Analysis Summary

The threat actors behind the RedTail cryptocurrency mining malware have expanded their toolkit of exploits to include a newly discovered security vulnerability affecting Palo Alto Networks firewalls.

Findings from web infrastructure and researchers show that the malware has been updated to include new anti-analysis tactics and the PAN-OS vulnerability added to its arsenal. The attackers have progressed by employing private crypto-mining pools to have more control over mining outcomes, despite the increased operations and financial costs.

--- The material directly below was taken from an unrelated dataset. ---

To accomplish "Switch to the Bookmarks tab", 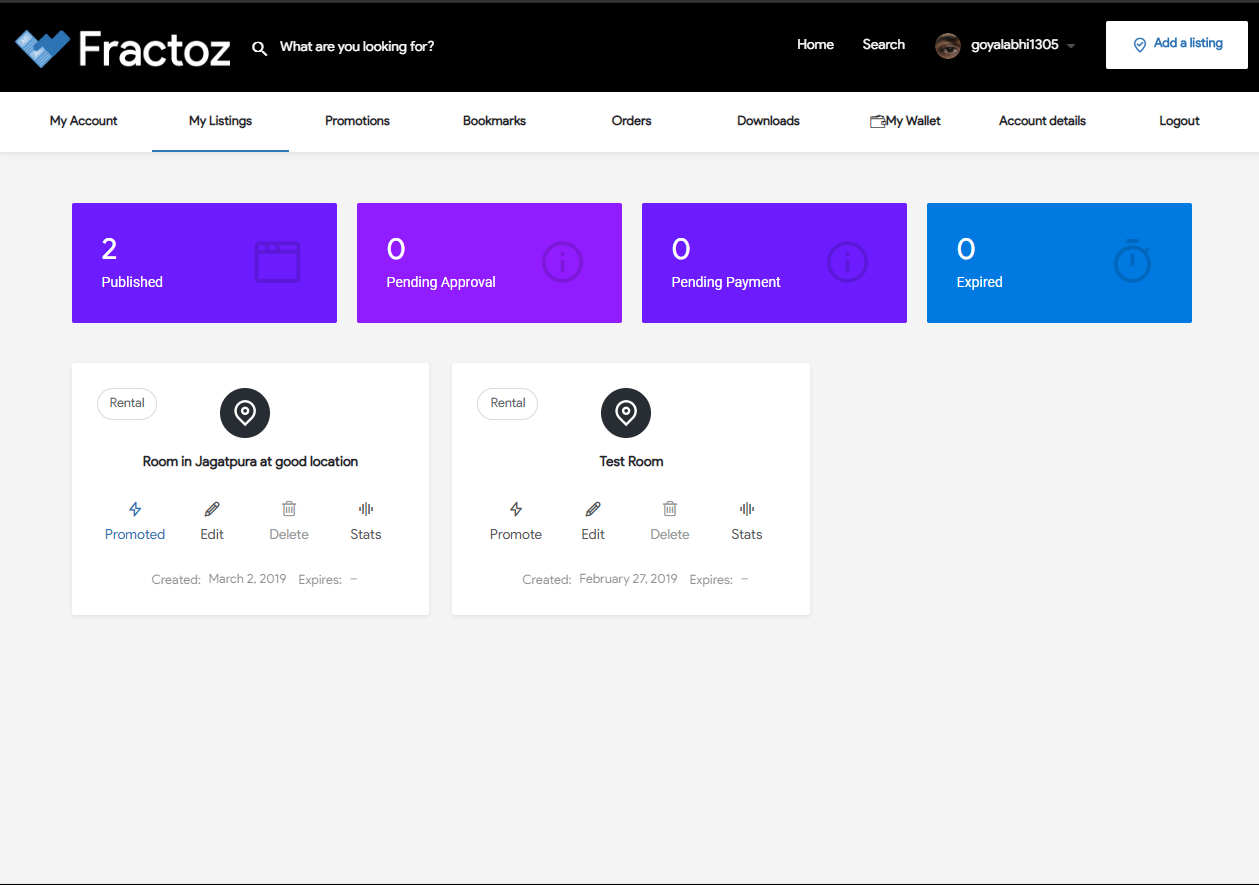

The infection sequence identified by cybersecurity analysts takes advantage of a PAN-OS vulnerability that has since been patched and is identified as CVE-2024-3400 (CVSS score: 10.0). This vulnerability might grant an unauthorized user the ability to execute arbitrary code on the firewall with root privileges. After successful exploitation, commands are executed to download and run a bash shell script from an external domain. This script downloads the RedTail payload according to the CPU architecture.

RedTail can also spread in other ways, such as by taking advantage of vulnerabilities in ThinkPHP (CVE-2018-20062), TP-Link routers (CVE-2023-1389), Ivanti Connect Secure (CVE-2023-46805 and CVE-2024-21887), and VMware Workspace ONE Access and Identity Manager (CVE-2022-22954). The first record of RedTail dates back to January 2024, and it concerned a campaign that infected Unix-based systems with malware by leveraging the Log4Shell vulnerability (CVE-2021-44228).

Then, in March 2024, researchers released information about cyberattacks that took advantage of ThinkPHP flaws to install RedTail and SonicWall (CVE-2019-7481) and Visual Tools DVR (CVE-2021-42071) vulnerabilities to install Mirai botnet variants. A key change included in the miner's most recent version, discovered in April, is the inclusion of an encrypted mining configuration that starts the embedded XMRig miner. The lack of a cryptocurrency wallet is another obvious shift, suggesting that the threat actors may have shifted to using a private mining pool or a pool proxy to profit financially.

The setup also demonstrates the threat actors' attempt to maximize mining efficiency, demonstrating a thorough knowledge of cryptocurrency mining. This malware uses sophisticated evasion and persistence strategies, in contrast to the earlier RedTail strain first discovered in early 2024. It repeatedly forks itself, killing any instance of GNU Debugger it finds and debugging its process to obstruct analysis. RedTail has a high level of polish, which is uncommon among families of cryptocurrency miner malware that are out in the public.

Although the identity of the perpetrator of the cryptocurrency mining software is unknown right now, the researchers pointed out that the usage of private crypto-mining pools is similar to a strategy employed by the Lazarus Group, which is connected to North Korea and has a history of planning extensive cyberattacks for financial benefit. Operating a private cryptocurrency mining operation involves large expenditures for infrastructure, personnel, and obfuscation. This level of sophistication could be a sign of a threat group funded by a nation-state.

Impact

• Unauthorized Access
• Code Execution
• Financial Loss

Indicators of Compromise

Remediation

• Refer to Palo Alto Security Advisory for patch, upgrade, or suggested workaround information.
• Block all threat indicators at your respective controls.
• Search for indicators of compromise (IOCs) in your environment utilizing your respective security controls.
• Ensure all operating systems and software are up to date with the latest security patches.
• Employ reliable antivirus and antimalware software to detect and block known threats.
• Regularly update these tools to maintain the latest threat intelligence.
• Implement IDPS to detect and prevent unusual network activity, system behavior, or similar threats.
• Enable two-factor authentication (2FA) on your accounts adds an extra layer of security and can help prevent unauthorized access even if your login credentials have been stolen.
• Regularly backing up your important data can help ensure that you don’t lose any critical information in the event of a malware infection or other data loss event.
• Be wary of emails, attachments, and links from unknown sources. Also, avoid downloading software from untrusted sources or clicking on suspicious ads or pop-ups.
• Use email filtering solutions to block malicious attachments and links that may deliver malware to users via phishing emails.
• Segment your network to limit lateral movement for attackers.
• Employ application whitelisting to only allow approved software to run on systems, reducing the risk of unauthorized applications being executed.
• Implement robust monitoring solutions to detect any unusual or suspicious activities, such as unauthorized access attempts or data exfiltration. Establish an effective incident response plan to quickly respond to and mitigate any potential breaches.
• Make sure all of your software, including your operating system and applications, is up-to-date with the latest security patches. This can help prevent vulnerabilities that could be exploited by info-stealers and other types of malware.